- Your instructions
Make an exact copy of the lines from the one containing "Terms of service (103, 2552)" to the end of the records below, and leave out everything else.

- Dataset content
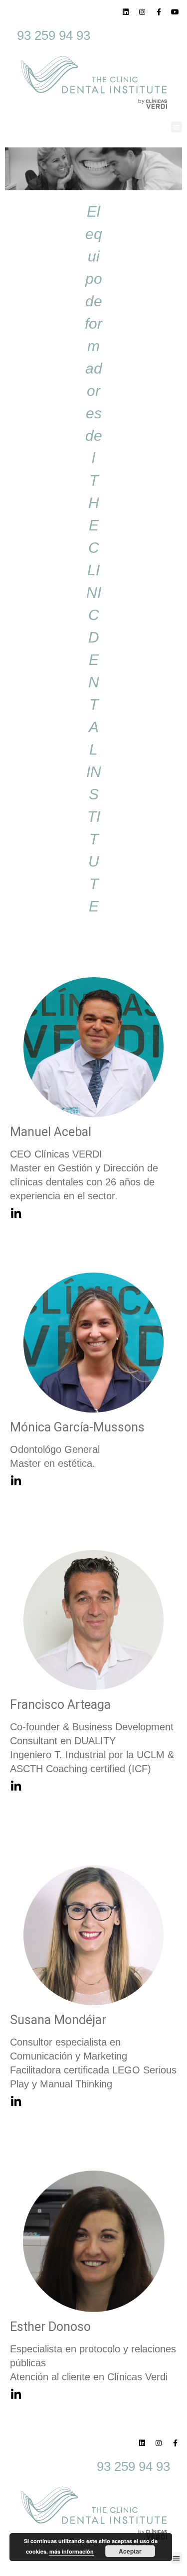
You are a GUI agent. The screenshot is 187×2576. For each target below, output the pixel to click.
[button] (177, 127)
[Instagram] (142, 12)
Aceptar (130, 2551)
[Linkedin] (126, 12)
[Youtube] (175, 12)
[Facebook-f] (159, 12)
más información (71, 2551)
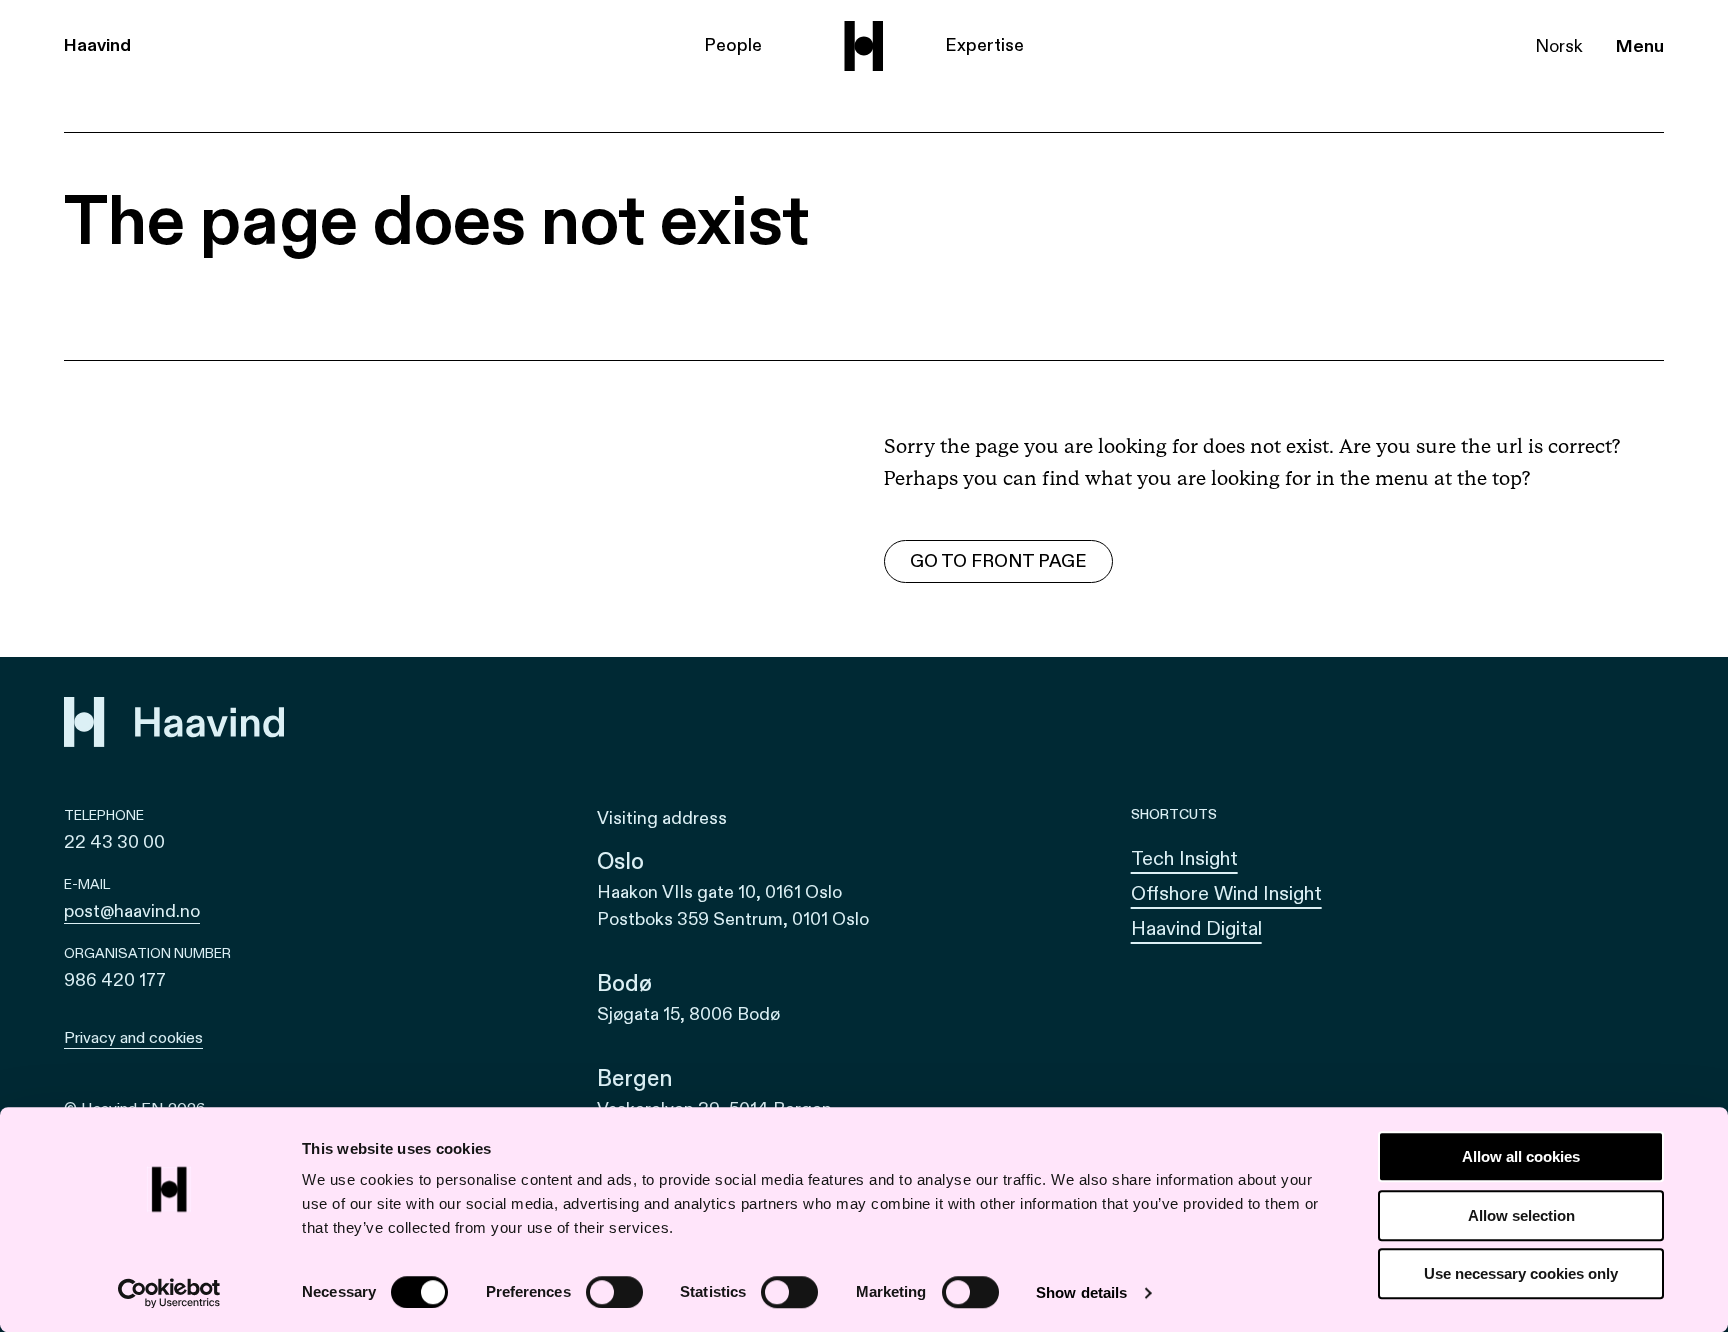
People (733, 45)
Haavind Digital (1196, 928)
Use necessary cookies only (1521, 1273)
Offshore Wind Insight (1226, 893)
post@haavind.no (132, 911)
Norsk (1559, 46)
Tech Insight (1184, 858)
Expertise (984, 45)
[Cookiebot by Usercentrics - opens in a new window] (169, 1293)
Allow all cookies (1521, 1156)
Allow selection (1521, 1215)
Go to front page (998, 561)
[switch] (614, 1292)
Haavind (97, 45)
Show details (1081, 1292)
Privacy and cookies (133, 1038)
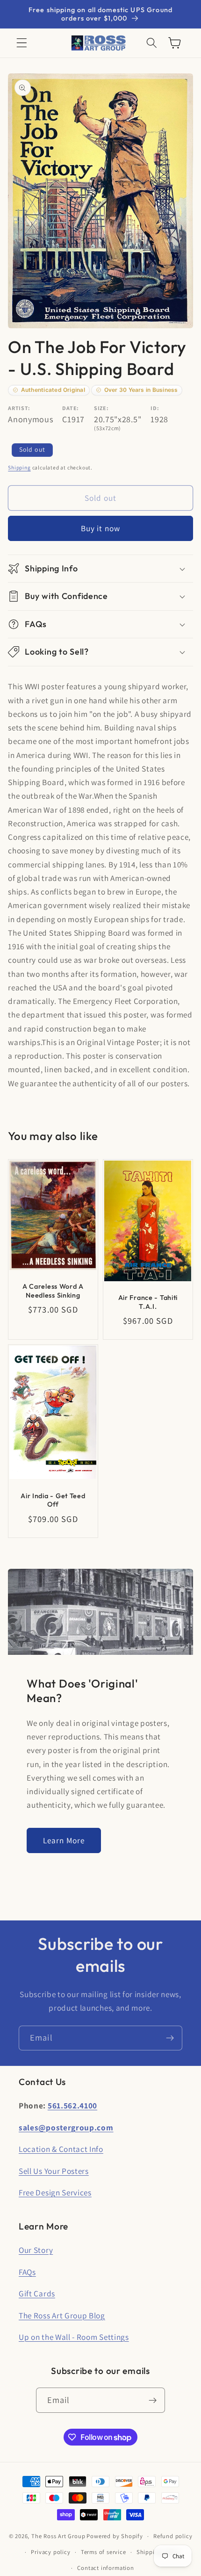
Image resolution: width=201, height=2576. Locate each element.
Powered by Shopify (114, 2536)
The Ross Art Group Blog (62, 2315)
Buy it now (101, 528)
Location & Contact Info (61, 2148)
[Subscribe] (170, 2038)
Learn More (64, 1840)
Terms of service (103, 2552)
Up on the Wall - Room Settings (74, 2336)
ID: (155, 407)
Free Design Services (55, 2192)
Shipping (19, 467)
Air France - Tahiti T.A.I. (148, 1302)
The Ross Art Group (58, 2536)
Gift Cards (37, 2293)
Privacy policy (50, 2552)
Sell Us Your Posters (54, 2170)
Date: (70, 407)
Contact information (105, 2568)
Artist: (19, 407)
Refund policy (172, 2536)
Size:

- Answer section
Terms of service (103, 2552)
Up on the Wall - Room Settings (74, 2336)
ID: (155, 407)
Free Design Services (55, 2192)
Shipping (19, 467)
Air France - Tahiti T.A.I. (148, 1302)
The Ross Art Group (58, 2536)
Gift Cards (37, 2293)
Privacy policy (50, 2552)
Sell Us Your Posters (54, 2170)
Date: (70, 407)
Contact information (105, 2568)
Artist: (19, 407)
Refund policy (172, 2536)
Size:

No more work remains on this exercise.